Deploying Azure Databricks with Private Endpoints Using Terraform
A production-ready, multi-environment Terraform configuration for deploying Azure Databricks with full network isolation. VNet injection, private endpoints for storage and workspace, automated subnet delegation management, and a PowerShell deployment script that handles the hard parts for you.
Table of Contents
Why Private Endpoints for Databricks?
If you're running Databricks in an enterprise environment, especially in government or financial services, you'll quickly hit this requirement: no public network access. The default Databricks deployment exposes the workspace, storage accounts, and data plane to the public internet. For regulated industries, that's a non-starter.
The solution is a combination of VNet injection (Databricks clusters run inside your own virtual network) and private endpoints (all data plane access goes through private IPs). This gives you complete network isolation while maintaining full Databricks functionality.

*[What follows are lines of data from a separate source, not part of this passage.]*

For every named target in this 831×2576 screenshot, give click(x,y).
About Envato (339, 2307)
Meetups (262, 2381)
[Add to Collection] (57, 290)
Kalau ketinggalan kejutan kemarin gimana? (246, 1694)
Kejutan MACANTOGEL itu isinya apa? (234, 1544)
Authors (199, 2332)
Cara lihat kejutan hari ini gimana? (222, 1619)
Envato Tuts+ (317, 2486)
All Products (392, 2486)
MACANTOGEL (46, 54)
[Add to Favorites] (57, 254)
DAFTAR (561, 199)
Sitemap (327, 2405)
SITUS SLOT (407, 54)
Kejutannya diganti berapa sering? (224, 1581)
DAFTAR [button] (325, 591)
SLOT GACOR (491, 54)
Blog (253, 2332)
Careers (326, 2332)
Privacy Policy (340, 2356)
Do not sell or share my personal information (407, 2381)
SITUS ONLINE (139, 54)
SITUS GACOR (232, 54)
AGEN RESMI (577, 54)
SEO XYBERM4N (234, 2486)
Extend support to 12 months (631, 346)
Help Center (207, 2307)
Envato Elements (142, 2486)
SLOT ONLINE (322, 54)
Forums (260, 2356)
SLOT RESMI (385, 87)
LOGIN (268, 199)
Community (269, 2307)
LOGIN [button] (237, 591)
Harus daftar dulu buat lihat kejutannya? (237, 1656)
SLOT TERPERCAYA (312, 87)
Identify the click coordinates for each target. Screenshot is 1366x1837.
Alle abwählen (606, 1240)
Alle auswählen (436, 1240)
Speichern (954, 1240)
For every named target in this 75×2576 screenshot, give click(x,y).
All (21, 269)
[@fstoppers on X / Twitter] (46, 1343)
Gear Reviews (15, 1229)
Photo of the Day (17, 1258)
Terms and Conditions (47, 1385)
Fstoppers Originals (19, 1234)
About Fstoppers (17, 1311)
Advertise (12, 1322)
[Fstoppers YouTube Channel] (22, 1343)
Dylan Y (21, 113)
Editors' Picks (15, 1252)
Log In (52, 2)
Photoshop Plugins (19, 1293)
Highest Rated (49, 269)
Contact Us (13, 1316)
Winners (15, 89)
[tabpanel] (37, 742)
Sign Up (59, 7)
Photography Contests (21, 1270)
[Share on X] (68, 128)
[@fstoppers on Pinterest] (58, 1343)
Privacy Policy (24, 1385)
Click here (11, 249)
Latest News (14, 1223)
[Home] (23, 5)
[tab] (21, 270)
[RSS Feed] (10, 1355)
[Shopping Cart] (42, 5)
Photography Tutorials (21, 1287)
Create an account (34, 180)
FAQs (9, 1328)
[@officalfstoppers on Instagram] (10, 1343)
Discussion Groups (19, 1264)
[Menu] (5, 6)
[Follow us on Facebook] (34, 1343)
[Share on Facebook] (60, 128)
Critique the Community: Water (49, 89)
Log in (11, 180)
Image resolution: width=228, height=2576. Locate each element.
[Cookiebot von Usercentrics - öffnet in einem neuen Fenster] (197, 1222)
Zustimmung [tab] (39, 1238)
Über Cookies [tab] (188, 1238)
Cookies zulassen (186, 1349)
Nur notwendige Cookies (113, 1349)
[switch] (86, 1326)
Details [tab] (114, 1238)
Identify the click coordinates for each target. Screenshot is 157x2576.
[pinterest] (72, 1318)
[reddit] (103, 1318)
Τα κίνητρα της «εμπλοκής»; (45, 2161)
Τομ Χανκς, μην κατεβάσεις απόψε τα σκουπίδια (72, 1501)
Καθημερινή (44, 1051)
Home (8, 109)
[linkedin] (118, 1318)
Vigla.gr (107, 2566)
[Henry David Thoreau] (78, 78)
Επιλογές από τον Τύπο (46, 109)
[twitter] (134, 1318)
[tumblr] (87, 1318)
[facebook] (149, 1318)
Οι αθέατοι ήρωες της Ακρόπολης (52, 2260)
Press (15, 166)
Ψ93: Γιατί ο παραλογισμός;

The challenge? Getting all the pieces right. Subnet delegations, NSG associations, private DNS zones, storage account firewall rules, access connector identities, and the Databricks workspace itself all need to be configured in the correct order with the correct dependencies. Miss one piece and the deployment fails with cryptic error messages.
This Terraform configuration handles all of it, across multiple environments, with a single variable change.
Architecture Overview
┌──────────────────────────────────────────────────────────┐
│ Your Azure Subscription │
│ │
│ ┌─────────────────────── VNet ────────────────────────┐ │
│ │ │ │
│ │ ┌────────────┐ ┌────────────┐ ┌──────────────┐ │ │
│ │ │ Databricks │ │ Databricks │ │ Private │ │ │
│ │ │ Public │ │ Private │ │ Endpoint │ │ │
│ │ │ Subnet │ │ Subnet │ │ Subnet │ │ │
│ │ │ (delegated)│ │ (delegated)│ │ (no deleg.) │ │ │
│ │ └─────┬──────┘ └─────┬──────┘ └──────┬───────┘ │ │
│ │ └───────┬───────┘ │ │ │
│ │ │ │ │ │
│ │ ┌──────────▼──────────┐ Private Endpoints: │ │
│ │ │ Databricks │ • STG1 Blob + DFS │ │
│ │ │ Workspace │ • STG2 Blob + DFS │ │
│ │ │ (Premium, No PIP) │ • Databricks UI/API │ │
│ │ └──────────┬──────────┘ │ │ │
│ │ │ │ │ │
│ │ ┌───────────┼───────────┐ │ │ │
│ │ ▼ ▼ │ │ │
│ │ ┌──────┐ ┌──────┐ │ │ │
│ │ │ STG1 │ ◄────────────│ STG2 │ ◄─────────┘ │ │
│ │ │(Data)│ Access │ (UC) │ Access │ │
│ │ │ │ Connector │ │ Connector │ │
│ │ └──────┘ (MI) └──────┘ (MI) │ │
│ └──────────────────────────────────────────────────────┘ │
│ │
│ Private DNS Zones: │
│ • privatelink.blob.core.windows.net │
│ • privatelink.dfs.core.windows.net │
│ • privatelink.azuredatabricks.net │
└───────────────────────────────────────────────────────────┘
What Gets Deployed
A single terraform apply creates all of the following:
- Databricks Workspace (Premium SKU) with VNet injection, no public IP, and public access disabled
- Two Storage Accounts with HNS enabled (Data Lake Gen2), public access denied, and default-deny network rules
- Six Storage Containers for data ingestion, Unity Catalog, and environment-specific workloads
- Two Access Connectors with System-Assigned Managed Identities for secure, keyless storage access
- Five Private Endpoints (2x Blob, 2x DFS, 1x Databricks UI/API)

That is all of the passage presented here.